積水化学、福島県立博物館の壁面などでペロブスカイトの実証

 積水化学工業株式会社と積水ソーラーフィルム株式会社は、福島県が実施するペロブスカイト太陽電池調査研究事業に参画し、県内公共施設3箇所への設置と検証を開始する。2025年3月31日に発表した。

・福島新エネ社会構想に基づき県内公共施設の屋根・壁面・芝生面に先行設置し、県内での導入拡大へつなげる意向

・設置場所の適否や必要な周辺機器、具体的な据付方法についての検証を実施する

 本事業は「福島新エネ社会構想」に基づき、耐荷重の小さい屋根や壁面、曲面などでの発電が期待されるペロブスカイト太陽電池の県内での導入拡大を見据えたもの。積水化学グループは、福島県内の公共施設にフィルム型ペロブスカイト太陽電池を先行的に設置し、実際の運用を通じた事業化の可能性を検討する。

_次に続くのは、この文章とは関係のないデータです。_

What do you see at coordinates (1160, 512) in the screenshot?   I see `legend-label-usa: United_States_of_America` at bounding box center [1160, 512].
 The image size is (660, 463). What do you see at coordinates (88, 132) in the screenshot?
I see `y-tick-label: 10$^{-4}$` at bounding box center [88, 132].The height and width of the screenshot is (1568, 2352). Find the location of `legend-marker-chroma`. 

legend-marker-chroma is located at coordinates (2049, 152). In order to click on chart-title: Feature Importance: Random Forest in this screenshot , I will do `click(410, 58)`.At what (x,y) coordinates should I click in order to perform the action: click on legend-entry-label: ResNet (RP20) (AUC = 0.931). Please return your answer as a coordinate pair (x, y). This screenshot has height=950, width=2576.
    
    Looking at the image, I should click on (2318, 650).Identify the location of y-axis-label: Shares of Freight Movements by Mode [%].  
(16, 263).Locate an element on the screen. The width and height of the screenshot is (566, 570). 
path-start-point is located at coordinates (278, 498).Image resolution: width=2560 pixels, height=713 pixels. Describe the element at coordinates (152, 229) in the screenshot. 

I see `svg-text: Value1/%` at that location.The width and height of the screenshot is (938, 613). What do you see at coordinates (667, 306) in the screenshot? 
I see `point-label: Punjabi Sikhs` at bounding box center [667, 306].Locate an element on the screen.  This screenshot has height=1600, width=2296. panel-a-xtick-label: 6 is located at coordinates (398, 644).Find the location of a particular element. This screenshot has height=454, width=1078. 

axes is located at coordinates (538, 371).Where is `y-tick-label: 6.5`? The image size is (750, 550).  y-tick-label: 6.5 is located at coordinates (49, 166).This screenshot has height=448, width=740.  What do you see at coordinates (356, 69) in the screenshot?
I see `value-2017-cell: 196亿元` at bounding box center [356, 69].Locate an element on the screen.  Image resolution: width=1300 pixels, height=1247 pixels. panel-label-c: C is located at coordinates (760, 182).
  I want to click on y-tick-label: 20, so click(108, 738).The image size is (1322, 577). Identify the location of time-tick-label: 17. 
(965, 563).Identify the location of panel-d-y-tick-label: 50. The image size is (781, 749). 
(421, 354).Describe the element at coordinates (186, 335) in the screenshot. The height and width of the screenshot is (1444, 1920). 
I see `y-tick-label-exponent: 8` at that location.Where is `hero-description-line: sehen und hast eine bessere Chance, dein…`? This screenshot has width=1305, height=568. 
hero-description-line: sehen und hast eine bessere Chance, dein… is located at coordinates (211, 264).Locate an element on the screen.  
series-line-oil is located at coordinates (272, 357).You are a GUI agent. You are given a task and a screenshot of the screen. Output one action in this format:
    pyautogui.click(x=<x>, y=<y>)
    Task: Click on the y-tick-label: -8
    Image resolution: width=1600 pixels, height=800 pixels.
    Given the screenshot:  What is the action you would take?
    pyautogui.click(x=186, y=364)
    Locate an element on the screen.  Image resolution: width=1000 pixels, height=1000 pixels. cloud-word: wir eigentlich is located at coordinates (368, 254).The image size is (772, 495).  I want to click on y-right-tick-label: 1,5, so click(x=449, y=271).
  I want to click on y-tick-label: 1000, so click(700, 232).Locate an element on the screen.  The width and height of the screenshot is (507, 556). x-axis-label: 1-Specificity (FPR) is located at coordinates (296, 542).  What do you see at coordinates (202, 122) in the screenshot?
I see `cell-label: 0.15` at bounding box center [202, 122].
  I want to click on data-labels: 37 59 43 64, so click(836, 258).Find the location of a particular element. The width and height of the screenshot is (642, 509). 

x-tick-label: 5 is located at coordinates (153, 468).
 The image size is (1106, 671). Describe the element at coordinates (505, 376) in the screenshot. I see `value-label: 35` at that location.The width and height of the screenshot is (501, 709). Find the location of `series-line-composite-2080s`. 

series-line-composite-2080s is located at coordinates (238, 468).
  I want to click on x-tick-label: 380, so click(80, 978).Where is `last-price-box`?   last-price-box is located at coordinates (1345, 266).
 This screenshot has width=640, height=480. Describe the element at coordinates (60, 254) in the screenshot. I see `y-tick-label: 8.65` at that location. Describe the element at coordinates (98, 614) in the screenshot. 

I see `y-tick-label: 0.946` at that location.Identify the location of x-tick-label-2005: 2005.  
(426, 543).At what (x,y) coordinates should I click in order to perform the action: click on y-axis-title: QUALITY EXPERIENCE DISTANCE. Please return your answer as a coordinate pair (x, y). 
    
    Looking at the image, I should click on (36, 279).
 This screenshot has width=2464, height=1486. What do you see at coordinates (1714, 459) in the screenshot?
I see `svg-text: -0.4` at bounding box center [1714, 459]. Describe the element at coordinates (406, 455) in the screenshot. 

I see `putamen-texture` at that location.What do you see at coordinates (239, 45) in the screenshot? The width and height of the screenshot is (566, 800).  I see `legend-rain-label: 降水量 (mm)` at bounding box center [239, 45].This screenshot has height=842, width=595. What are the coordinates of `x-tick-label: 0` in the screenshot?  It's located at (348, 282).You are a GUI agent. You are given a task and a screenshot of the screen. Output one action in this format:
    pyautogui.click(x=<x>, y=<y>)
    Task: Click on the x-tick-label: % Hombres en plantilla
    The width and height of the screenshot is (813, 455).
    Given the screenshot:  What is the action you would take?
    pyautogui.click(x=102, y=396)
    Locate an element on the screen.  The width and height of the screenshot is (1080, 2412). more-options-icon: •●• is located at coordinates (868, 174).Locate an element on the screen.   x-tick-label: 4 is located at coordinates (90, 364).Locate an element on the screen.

 具体的な設置場所は、Jヴィレッジ(センターハウス前ロータリー芝生面)、あづま総合運動公園(第1体育館屋根面)、福島県立博物館(正面玄関壁面)の3箇所。これら多様な環境において、設置場所の適否、設置に必要な機器の選定、および最適な据付方法の3項目を軸に検証を行う。発電された電気は、施設内の蓄電池やデジタルサイネージ等の電力として供給される計画だ。

 今後、福島県は、福島県内の公共性が高い施設の屋根や壁面・起伏のある地面等を対象に、軽量・柔軟といったフィルム型ペロブスカイト太陽電池の特長を生かせるモデル的な設置候補地を複数選定し、導入を検討する。